Joseph Edings Seabrook, one of the children by the second marriage, departed this life, under age, and unmarried, in June, 1838. It is insisted, on the part of Mrs. Seabrook, the widow of the testator, that, by the true construction of the will, ' she is entitled, as one of the right heirs of the testator, to one third of the lands which were to be allotted to Joseph Edings Seabrook; and the ten children, who survived the testator, (of whom Joseph E. Seabrook was one,) to the other two-thirds. But that, if she should be excluded as an heir of the testator, she is, in any event, entitled, as an heir of Joseph E. Seabrook, to a proportion of the one-tenth, which vested in him.

It is proposed, first, to enquire, whether any interest in the lands vested in Joseph Edings Seabrook. After the very elaborate discussion which this subject underwent, in the argument of Cholmondeley vs. Clinton, 2 Mer. 171, it would be an act of supererogation on the part of the Court, to collate the authorities which have been adduced. Certain general principles are, however, admitted in all the cases. None is more clear than that, even in the construction of deeds, the obvious intention shall prevail, provided it is not inconsistent with the settled rules of law. In one of the cases cited for the defendant, Donner vs. Parkhurst, Willes, 332, it is said by the Chief Justice, “I admit, that, though the intent of the parties be ever so clear, it cannot take place contrary to the rules of law, nor can we put words in a deed which are not there, nor put a construction on the words of a deed, directly contrary to the plainest sense of them. But where the intent is plain and manifest, and the words doubtful and obscure, it is the duty of the judges to endeavor to find out such a meaning in the words, as will best answer the intention of the parties.” It is also a rule, for the reasons stated by Mr. Justice Bailey, in Doe vs. Maxcy, 12 East. 589, not to read limitations in a will, as being a contingent remainder, unless such appears to have been clearly the intention of the tes[205]*205tator. But this preference of the Court, in favor of vested remainders, is never permitted to operate so as to exclude an ascertained object of the grantor’s or testator’s intention. In Holloway vs. Holloway, 5 Ves. 401, (the case on which the defendant chiefly relied,) it is said by the Master of the Rolls, “unquestionably it is competent for a testator, if he thinks fit, to limit any interest to such persons as shall, at a particular time, named by him, sustain a particular character.”

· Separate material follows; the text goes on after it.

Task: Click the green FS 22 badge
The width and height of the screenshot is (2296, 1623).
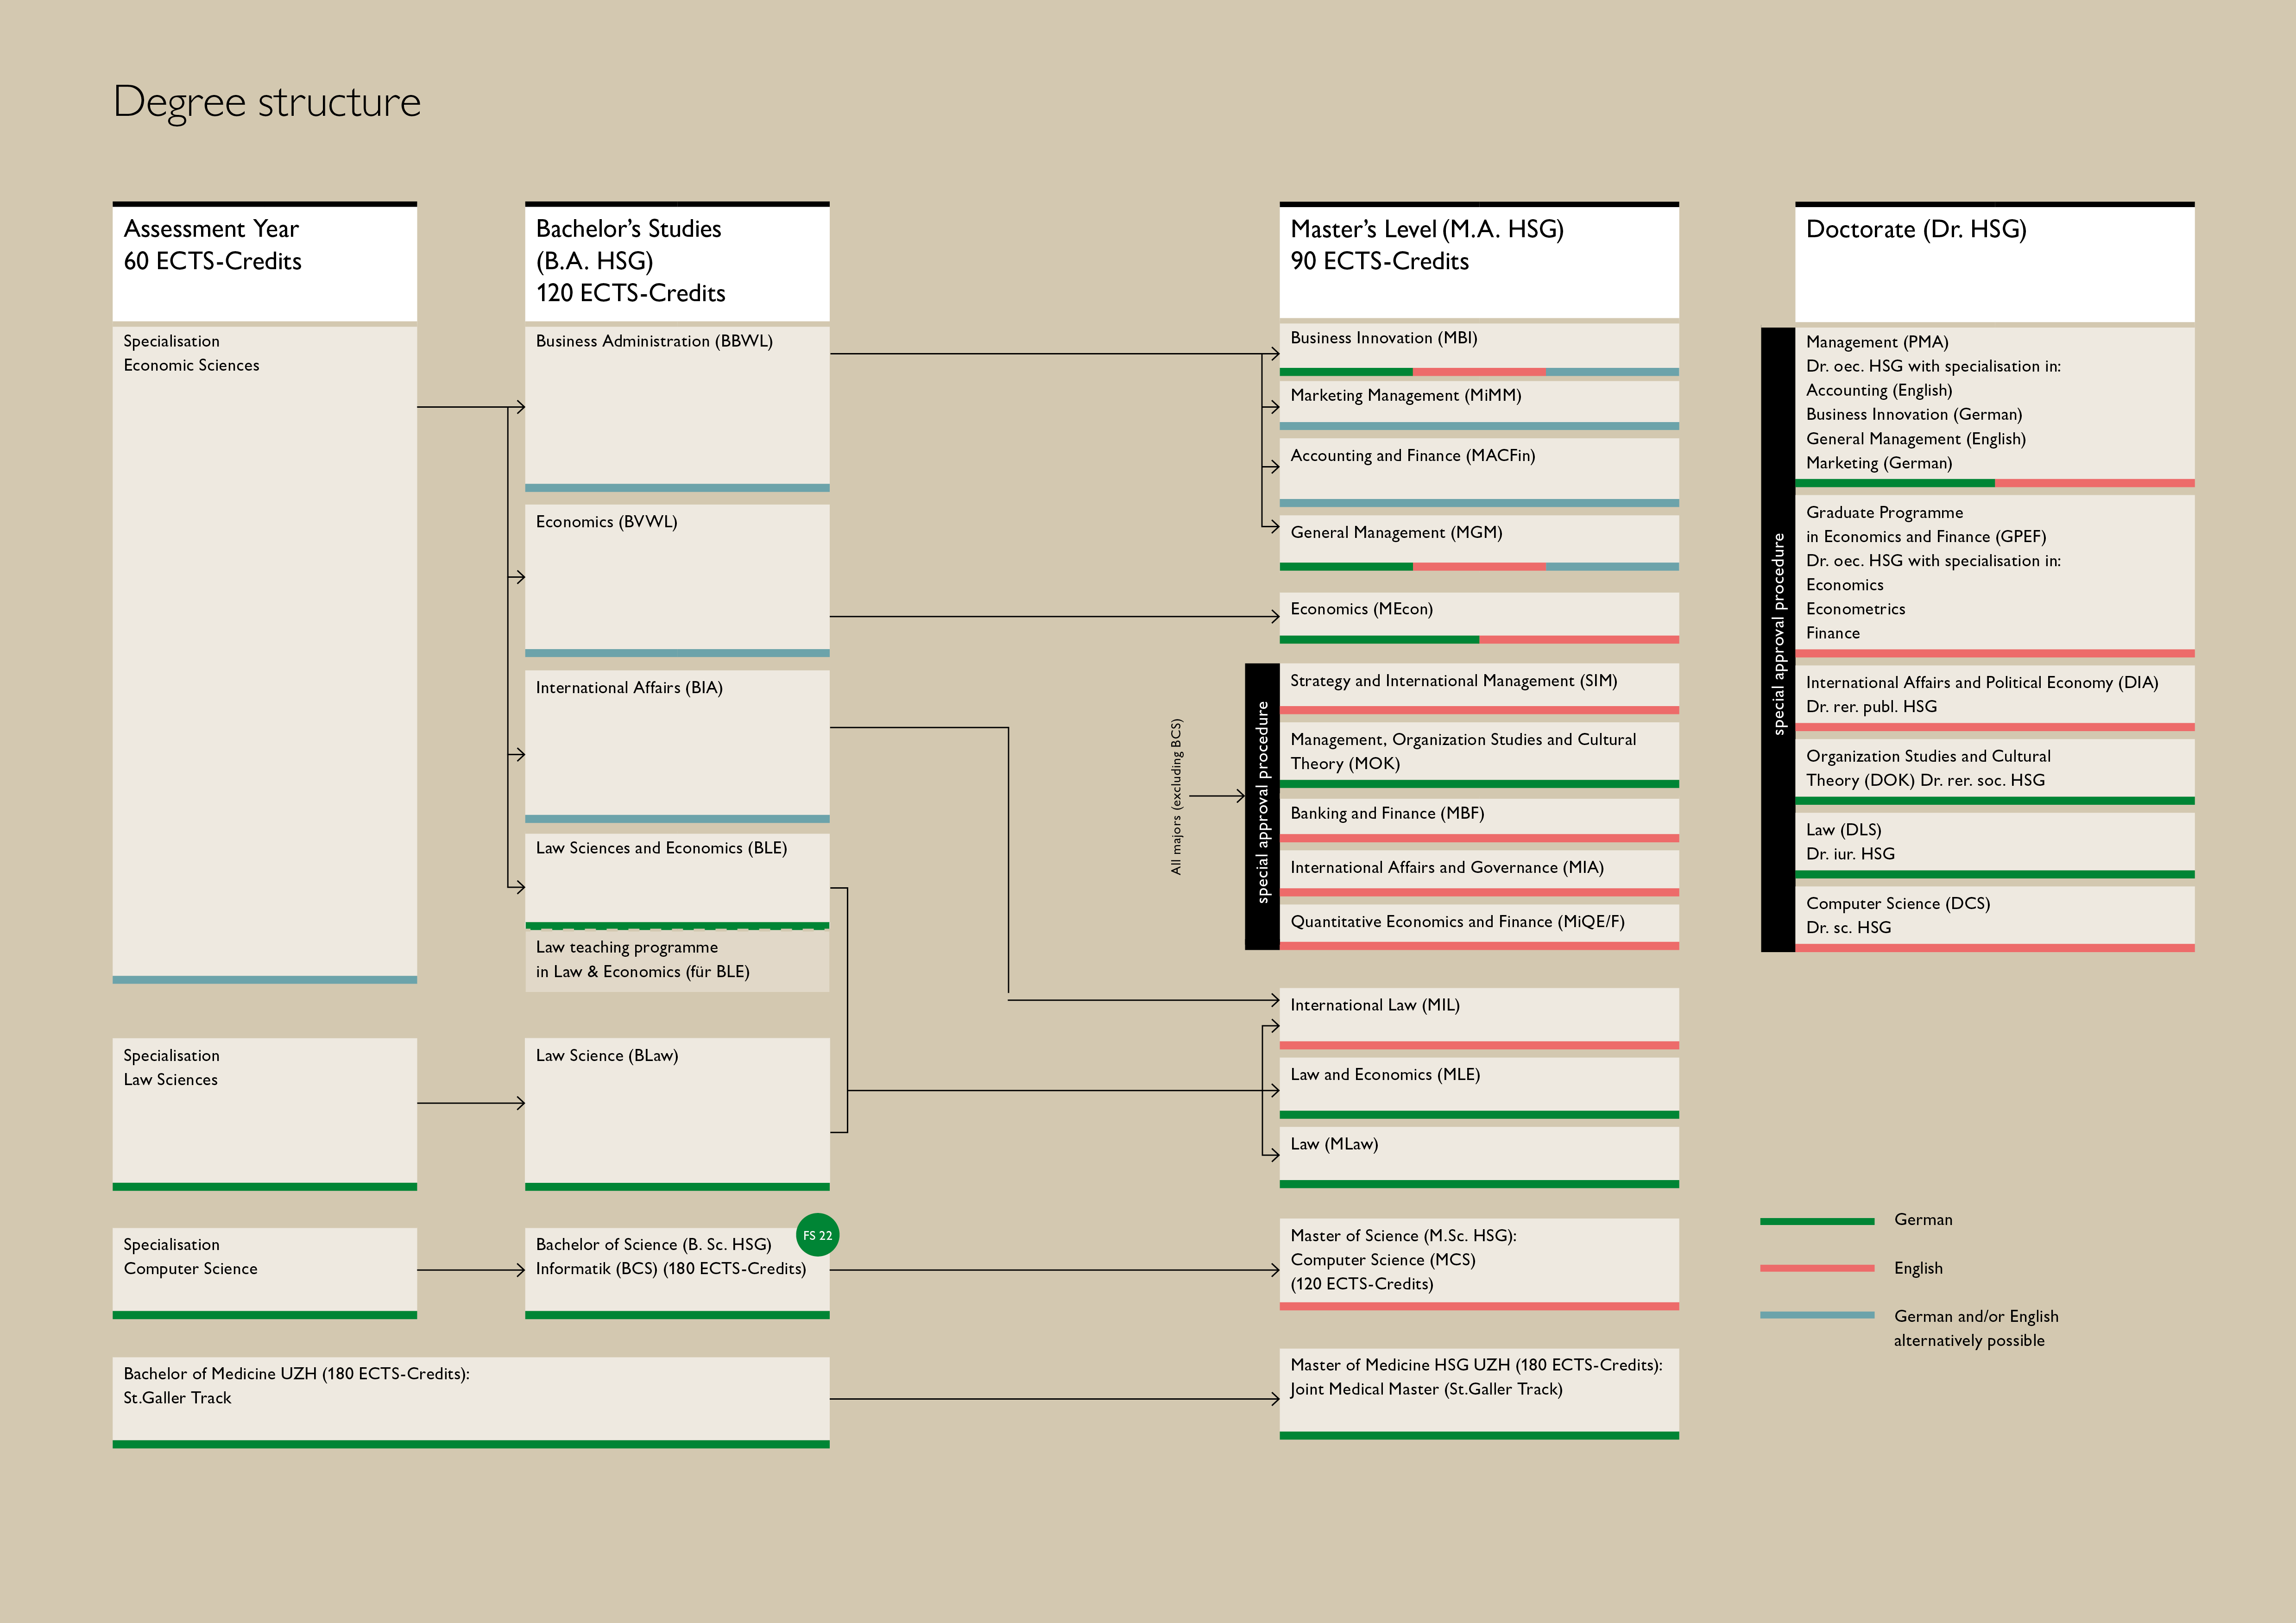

The question then, is, whether the terms, right heirs of the testator, are to be confined to those who were his right heirs at the time of his death, (in which case they took nothing by the will,) or are intended to designate a class of persons, who, on the happening of a particular contingency, would come within the description. In order to satisfy this enquiry, it is competent for the Court, and indeed, is its duty, to look through the whole instrument. The testator makes a marked distinction between his real and personal estate. In respect to the latter, an absolute estate is given to the legatees, so soon as they shall, respectively, attain the age of twenty-one years. The interest in the lands is restricted to a life estate in the first taker. And, as was observed in the argument of Long vs. Blackall, 3 Ves., an anxious desire to keep this property in his family as long as he could, is apparent, in every clause of the instrument. In the fourth clause, lands are devised to his son, George Washington Seabrook, during his natural life, with limitations to his issue; but, on failure of the issue of the said George W.